I just didn’t know why he would allow drugs to tarnish our land and our family name. How he could get caught up in it. I wasn’t an expert on meth addicts, but I’d seen pictures, knew the signs of someone strung out on drugs. My dad didn’t show any of those signs. Was it money? We weren’t poor. Our ranch was worth several million, at least.

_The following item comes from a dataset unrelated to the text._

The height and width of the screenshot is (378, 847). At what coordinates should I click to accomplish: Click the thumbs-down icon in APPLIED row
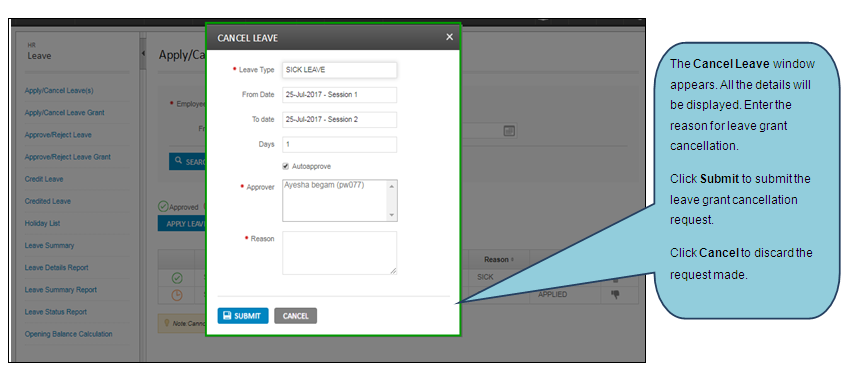point(615,294)

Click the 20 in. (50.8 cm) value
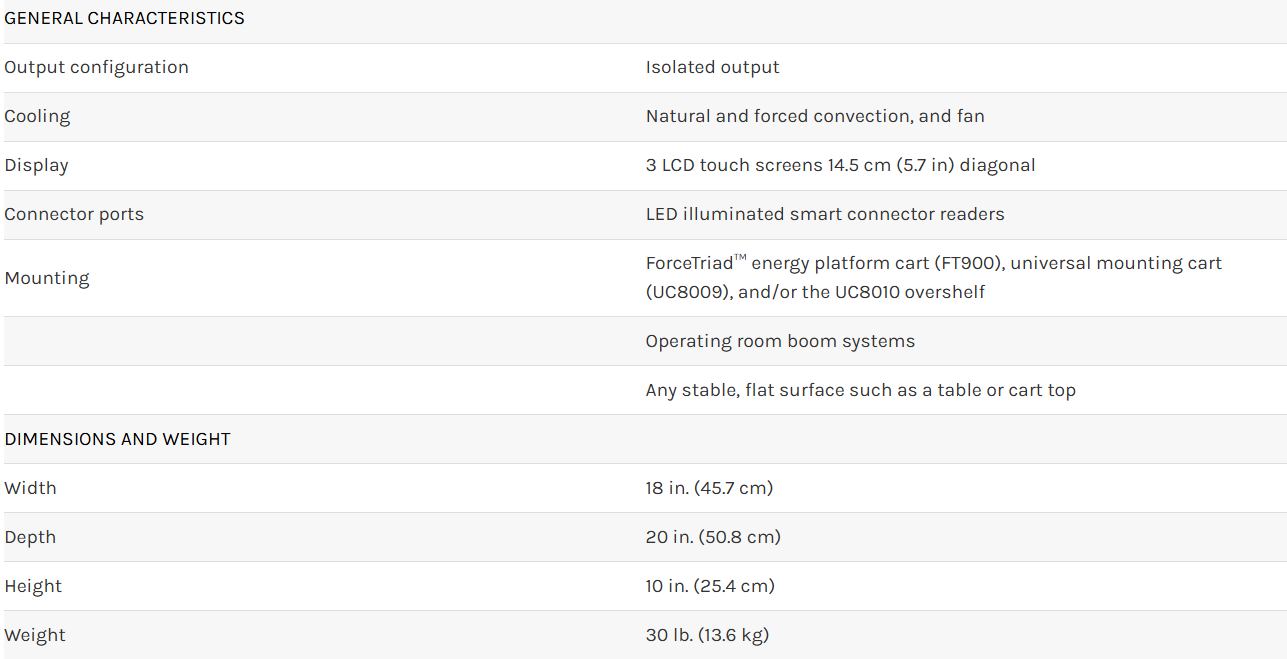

After the late breakfast at the diner, I’d returned home to shower and ride Daisy, remembering the guys’ concern for my safety. I’d stuck close to the stables and in sight of the near pasture, not riding anywhere near the pond or the trailer.

I’d hoped to see my father, to confront him right away, but he’d been nowhere I could find. He didn’t return until dinnertime. I was in the kitchen, pulling a meal together. When he came into the room, I stopped chopping the carrots for the beef stew. He looked haggard and panicked, running a hand through his hair.

“What’s wrong?” I asked. I set the knife on the cutting board and reached over to turn down the flame beneath the simmering pot on the stove.

“Nothing,” he grumbled, going to the coffee pot, lifting it, and studying the dregs at the bottom.

“Why is Hollaroy on our land?” I asked.

He dropped the carafe and spun around, finally looking at me. His usually calm, hard gaze was wild. “I told you, because he’s having a fight with his wife.”

I frowned. “That puts him on the couch or in the dog house, but not a brand new single-wide on our back forty.”

“Why does it matter, Alison?” he asked.

I raised my hands in frustration. “Because this is my land too!”